- PROBLEM TO WORK ON: Keeping every line intact, print the records that follow.

== == ==

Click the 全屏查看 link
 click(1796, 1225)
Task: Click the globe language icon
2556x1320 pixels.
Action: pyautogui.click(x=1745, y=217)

== == ==

- TASK OUTPUT:
Click the 全屏查看 link
 click(1796, 1225)
Task: Click the globe language icon
2556x1320 pixels.
Action: pyautogui.click(x=1745, y=217)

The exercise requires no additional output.